Hô Khanh a trouvé de nombreuses grottes dans la province de Quang Binh (Centre), dont la fameuse Son Doong, qualifiée dès sa découverte de caverne de tous les superlatifs. Rencontre avec un coureur des bois invétéré.
Hô Khanh (droite) et Howard Limbert.
Hô Khanh est un homme de 48 ans, grand et robuste. C’est dans les années 1990 qu’il se met à fréquenter assidûment la forêt sur karst de sa région, réputée pour son impénétrabilité en raison du relief accidenté. «À cette époque-là, moi comme de nombreux locaux allions en forêt pour gagner notre vie, c’est-à-dire attraper des animaux ou cueillir des plantes de valeur. Un jour, je suis tombé sur une cavité d’où s’échappait une sorte de brouillard et un fort courant d’air». L’entrée d’une caverne, qu’il n’explore pas faute d’équipements.
En 2008, un groupe de l’Association britannique de recherche de cavernes (The British Cave Research Association-BCRA) débarque à Quang Binh pour y explorer le riche réseau karstique.
Une trentaine de cavernes découvertes
«Les spéléologues britanniques ont rencontré des locaux connaissant bien la forêt pour avoir d’éventuelles informations sur les cavernes. Je leur ai raconté ce que j’avais vu, un jour. Ce halo blanc sortant d’une cavité. Howard Limbert, le chef du groupe, a eu l’air très intéressé», se souvient Khanh. M. Limbert estime en effet qu’il doit s’agir d’une grande caverne et demande à Khanh de tenter de retrouver le site. Le coureur des bois s’enfonce dans la jungle, et à la deuxième journée de recherche, retrouve la fameuse caverne.
Un an après, les spéléologues britanniques reviennent, toujours avec à leur tête Howard Limbert. Khanh les amène sur place. L’exploration débute et les Britanniques n’en croient pas leurs yeux. Avec ses 150 m de large, ses 200 m de haut et ses 5 km de long au moins, il s’agit de la caverne la plus grande jamais découverte dans le monde. On pourrait même y faire entrer un Boeing 747 !
Un guide connu et reconnu
En récompense de ses efforts, Hô Khanh a l’honneur de la baptiser : «Comme il est de coutume, c’est à la personne qui a découvert une caverne que revient le droit de lui donner un nom. J’ai choisi Son Doong, ce qui signifie le mont derrière le village de Doong». Depuis, l’«homme des bois» collabore avec les spéléologues britanniques. Il a trouvé et donné un nom à une trentaine d’autres cavernes, dont Nghia (nom de sa femme), Thai (nom de son enfant), Hùng (nom d’un ami).

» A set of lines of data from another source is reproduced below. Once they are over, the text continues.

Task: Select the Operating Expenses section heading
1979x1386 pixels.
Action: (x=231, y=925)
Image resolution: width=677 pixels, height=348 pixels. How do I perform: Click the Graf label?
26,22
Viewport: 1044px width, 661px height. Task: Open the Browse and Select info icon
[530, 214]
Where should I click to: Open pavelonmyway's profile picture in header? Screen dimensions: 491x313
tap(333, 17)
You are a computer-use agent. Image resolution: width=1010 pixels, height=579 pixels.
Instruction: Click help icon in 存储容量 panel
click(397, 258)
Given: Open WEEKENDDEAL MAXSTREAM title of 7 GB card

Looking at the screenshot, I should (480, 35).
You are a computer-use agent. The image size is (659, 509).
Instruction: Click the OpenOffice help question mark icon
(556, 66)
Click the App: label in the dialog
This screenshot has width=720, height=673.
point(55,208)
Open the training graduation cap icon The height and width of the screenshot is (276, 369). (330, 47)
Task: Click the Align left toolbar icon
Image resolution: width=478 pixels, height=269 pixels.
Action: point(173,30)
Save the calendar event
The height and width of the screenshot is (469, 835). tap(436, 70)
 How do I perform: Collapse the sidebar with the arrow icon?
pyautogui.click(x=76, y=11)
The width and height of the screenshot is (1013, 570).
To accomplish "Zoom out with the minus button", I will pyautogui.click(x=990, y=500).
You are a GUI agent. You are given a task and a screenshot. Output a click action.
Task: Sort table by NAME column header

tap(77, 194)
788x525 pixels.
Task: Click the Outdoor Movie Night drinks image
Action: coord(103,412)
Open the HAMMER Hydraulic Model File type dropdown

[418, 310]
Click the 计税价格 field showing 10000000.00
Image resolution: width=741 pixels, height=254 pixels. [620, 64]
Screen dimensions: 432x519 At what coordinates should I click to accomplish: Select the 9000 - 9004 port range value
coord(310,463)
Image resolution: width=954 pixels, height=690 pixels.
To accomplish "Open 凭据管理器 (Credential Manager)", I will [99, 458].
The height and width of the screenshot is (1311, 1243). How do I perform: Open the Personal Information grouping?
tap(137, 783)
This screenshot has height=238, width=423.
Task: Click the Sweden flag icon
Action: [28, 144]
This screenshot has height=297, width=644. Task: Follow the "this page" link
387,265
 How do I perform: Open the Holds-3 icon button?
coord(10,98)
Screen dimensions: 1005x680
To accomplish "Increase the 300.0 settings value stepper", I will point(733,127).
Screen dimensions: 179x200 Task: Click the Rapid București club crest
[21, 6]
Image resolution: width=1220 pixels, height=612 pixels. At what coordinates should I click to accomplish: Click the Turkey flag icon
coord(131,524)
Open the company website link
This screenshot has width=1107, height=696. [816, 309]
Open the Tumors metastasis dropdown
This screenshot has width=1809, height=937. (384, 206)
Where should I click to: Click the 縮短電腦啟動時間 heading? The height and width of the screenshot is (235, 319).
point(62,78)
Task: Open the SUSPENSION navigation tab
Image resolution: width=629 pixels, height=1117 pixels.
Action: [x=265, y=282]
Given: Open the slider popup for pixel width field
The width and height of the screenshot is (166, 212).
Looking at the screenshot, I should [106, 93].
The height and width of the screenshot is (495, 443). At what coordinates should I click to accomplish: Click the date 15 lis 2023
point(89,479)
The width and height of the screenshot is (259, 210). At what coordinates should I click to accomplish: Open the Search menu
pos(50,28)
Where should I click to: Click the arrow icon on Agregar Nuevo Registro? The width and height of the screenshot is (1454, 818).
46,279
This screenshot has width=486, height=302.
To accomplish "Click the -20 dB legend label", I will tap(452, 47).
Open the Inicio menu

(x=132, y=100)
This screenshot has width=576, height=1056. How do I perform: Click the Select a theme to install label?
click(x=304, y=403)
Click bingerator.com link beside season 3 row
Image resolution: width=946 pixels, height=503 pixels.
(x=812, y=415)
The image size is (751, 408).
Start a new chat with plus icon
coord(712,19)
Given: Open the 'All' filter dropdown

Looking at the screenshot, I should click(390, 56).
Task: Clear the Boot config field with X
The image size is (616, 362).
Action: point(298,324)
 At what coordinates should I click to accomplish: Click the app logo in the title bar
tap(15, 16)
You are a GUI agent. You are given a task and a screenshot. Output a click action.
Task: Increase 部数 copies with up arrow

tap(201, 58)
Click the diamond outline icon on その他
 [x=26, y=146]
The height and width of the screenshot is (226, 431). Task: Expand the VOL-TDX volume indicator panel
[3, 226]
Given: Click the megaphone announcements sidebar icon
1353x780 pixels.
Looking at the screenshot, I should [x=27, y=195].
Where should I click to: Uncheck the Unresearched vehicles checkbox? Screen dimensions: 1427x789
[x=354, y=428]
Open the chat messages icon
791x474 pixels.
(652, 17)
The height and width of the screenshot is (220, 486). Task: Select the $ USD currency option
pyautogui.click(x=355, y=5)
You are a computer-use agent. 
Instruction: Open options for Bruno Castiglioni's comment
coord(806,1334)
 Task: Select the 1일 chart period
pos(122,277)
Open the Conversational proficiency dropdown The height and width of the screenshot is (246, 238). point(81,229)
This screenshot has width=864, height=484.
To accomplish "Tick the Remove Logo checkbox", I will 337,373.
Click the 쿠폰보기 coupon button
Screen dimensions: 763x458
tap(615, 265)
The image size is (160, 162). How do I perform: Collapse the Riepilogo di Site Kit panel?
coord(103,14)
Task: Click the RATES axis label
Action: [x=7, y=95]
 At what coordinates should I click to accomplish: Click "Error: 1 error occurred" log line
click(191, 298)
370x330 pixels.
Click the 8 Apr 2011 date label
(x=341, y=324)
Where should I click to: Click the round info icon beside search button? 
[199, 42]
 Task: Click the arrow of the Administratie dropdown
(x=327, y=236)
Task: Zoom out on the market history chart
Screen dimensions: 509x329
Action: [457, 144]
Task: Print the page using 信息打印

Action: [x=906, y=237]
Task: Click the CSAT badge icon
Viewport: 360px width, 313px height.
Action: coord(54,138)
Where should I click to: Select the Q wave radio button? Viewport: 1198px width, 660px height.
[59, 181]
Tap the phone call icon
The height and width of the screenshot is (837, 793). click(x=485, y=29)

Son Doong, la grotte la plus grande du monde.
C’est aussi Hô Khanh qui a découvert Thiên Duong, la bien nommée «grotte du paradis», qui accueille chaque année des milliers de touristes. «Parcourir la forêt n’est jamais facile. Les égratignures font partie du quotidien. Etre piqué par les insectes, voire par les serpents aussi», confie-t-il. Aujourd’hui, Hô Khanh est aussi guide pour de nombreux groupes de scientifiques (botanistes, zoologues).
En 2011, la caverne de Son Doong a commencé à accueillir ses premiers visiteurs. Hô Khanh a été embauché par la société Chua Me Dât (Oxalis) en tant que chef des porteurs. À noter que la visite de Son Doong ne s’improvise pas. Elle nécessite en effet de passer pas une agence, et de réserver un tour d’une semaine, compte tenu de la longue marche d’approche. Seules 225 personnes sont autorisées à la visiter chaque année. Le prix est plutôt dissuasif (3.000 dollars), mais la liste d’attente est longue (des étrangers pour la plupart).
Khanh a aussi un petit café à côté de la rivière Son non loin des cavernes de Phong Nha et Tiên Son, où l’on y parle… grottes bien sûr. Il a aussi aménagé quelques chambres chez lui pour accueillir les touristes. Bref, sa vie s’est bien améliorée depuis ses pérégrinations solitaires en forêt il y a plusieurs décennies à la recherche d’animaux et de plantes.
Hô Khanh et Howard Limbert viennent de recevoir par l’État vietnamien l’Ordre du Travail de 3e classe. Hô Khanh a largement contribué au développement du tourisme dans la province de Quang Binh. Howard Limbert, pour sa part, a été un pionnier dans l’exploration du réseau souterrain de Phong Nha-Ke Bàng.